Exercise objective:
Of all the lines below, return only those starting with the line holding "This screenshot has width=421, height=400." and going on through the line holding "Task: Click the 'Today", exactly as written.

Exercise data:

┄┄┄┄┄┄

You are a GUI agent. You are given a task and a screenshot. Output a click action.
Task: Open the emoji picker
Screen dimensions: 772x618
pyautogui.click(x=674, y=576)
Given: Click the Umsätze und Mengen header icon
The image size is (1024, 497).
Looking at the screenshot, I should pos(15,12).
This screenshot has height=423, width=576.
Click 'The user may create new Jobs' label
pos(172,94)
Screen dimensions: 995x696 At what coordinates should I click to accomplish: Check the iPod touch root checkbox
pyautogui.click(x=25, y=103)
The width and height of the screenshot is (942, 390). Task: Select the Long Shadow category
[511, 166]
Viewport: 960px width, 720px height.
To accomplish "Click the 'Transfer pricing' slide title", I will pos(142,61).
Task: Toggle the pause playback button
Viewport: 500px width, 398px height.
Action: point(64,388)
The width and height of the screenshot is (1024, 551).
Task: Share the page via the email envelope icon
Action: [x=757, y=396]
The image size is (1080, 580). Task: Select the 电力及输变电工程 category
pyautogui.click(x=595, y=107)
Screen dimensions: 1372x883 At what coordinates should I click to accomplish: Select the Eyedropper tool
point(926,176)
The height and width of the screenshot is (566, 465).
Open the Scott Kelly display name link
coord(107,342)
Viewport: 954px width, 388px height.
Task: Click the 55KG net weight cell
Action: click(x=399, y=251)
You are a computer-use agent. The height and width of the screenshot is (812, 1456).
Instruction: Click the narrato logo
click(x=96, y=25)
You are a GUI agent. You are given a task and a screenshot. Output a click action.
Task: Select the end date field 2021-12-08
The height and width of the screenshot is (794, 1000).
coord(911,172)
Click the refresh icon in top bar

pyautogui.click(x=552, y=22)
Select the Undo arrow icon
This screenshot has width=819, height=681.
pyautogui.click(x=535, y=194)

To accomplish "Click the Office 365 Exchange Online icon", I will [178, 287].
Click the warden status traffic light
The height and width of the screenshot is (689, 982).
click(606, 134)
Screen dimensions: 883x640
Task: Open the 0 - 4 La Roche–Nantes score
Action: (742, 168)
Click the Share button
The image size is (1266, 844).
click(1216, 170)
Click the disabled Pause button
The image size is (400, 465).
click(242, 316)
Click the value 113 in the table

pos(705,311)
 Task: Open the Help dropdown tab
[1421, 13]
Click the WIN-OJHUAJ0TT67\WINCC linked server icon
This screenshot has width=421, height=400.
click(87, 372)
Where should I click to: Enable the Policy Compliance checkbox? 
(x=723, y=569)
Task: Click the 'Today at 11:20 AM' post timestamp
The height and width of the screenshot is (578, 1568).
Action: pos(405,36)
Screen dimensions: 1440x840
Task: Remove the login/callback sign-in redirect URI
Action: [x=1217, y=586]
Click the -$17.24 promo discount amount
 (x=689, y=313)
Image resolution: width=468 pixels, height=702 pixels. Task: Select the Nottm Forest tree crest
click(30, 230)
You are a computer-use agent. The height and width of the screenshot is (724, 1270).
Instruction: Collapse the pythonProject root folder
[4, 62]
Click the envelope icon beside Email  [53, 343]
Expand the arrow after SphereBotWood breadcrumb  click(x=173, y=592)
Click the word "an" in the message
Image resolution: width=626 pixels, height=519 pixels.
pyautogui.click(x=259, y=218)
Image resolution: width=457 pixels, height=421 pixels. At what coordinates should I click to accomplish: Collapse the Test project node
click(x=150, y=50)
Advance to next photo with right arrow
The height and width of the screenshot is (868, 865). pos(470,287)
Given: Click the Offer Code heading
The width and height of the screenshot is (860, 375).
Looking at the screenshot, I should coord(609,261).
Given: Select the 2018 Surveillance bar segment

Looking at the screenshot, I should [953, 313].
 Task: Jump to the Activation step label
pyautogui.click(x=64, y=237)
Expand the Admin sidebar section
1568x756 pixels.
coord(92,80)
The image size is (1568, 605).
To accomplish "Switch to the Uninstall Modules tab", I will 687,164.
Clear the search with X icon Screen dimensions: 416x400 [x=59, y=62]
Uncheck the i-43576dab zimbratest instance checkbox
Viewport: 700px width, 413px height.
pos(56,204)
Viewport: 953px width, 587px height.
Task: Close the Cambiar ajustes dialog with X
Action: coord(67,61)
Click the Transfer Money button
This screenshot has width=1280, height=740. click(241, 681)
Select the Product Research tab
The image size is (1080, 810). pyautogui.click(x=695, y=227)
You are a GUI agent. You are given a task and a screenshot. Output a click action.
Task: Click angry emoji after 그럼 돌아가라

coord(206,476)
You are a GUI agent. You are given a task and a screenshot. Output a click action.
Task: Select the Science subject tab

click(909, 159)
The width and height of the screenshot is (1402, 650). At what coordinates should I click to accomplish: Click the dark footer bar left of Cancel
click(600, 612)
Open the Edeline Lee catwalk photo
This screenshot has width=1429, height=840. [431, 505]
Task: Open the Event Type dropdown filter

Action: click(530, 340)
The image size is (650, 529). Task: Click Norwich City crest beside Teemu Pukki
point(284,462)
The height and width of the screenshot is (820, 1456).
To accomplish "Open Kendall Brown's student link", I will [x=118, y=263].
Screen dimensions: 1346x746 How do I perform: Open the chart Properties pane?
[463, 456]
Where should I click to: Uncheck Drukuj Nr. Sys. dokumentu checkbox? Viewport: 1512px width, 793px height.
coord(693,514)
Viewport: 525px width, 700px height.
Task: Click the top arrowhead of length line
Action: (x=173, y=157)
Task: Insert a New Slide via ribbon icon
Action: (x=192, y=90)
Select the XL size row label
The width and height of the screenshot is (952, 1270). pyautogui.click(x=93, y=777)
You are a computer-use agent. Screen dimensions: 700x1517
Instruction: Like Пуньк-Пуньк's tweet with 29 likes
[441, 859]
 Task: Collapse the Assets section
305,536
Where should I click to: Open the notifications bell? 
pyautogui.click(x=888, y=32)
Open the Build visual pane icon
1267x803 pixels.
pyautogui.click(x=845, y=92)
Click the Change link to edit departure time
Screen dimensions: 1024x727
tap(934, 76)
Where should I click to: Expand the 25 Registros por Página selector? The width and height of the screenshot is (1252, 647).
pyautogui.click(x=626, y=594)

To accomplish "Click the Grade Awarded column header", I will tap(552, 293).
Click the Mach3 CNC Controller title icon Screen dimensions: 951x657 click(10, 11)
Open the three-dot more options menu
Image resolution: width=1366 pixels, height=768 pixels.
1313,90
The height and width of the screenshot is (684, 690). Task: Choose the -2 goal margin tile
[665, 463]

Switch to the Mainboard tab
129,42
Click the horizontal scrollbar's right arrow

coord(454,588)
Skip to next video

┄┄┄┄┄┄

Task solution:
This screenshot has width=421, height=400.
click(87, 372)
Where should I click to: Enable the Policy Compliance checkbox? 
(x=723, y=569)
Task: Click the 'Today at 11:20 AM' post timestamp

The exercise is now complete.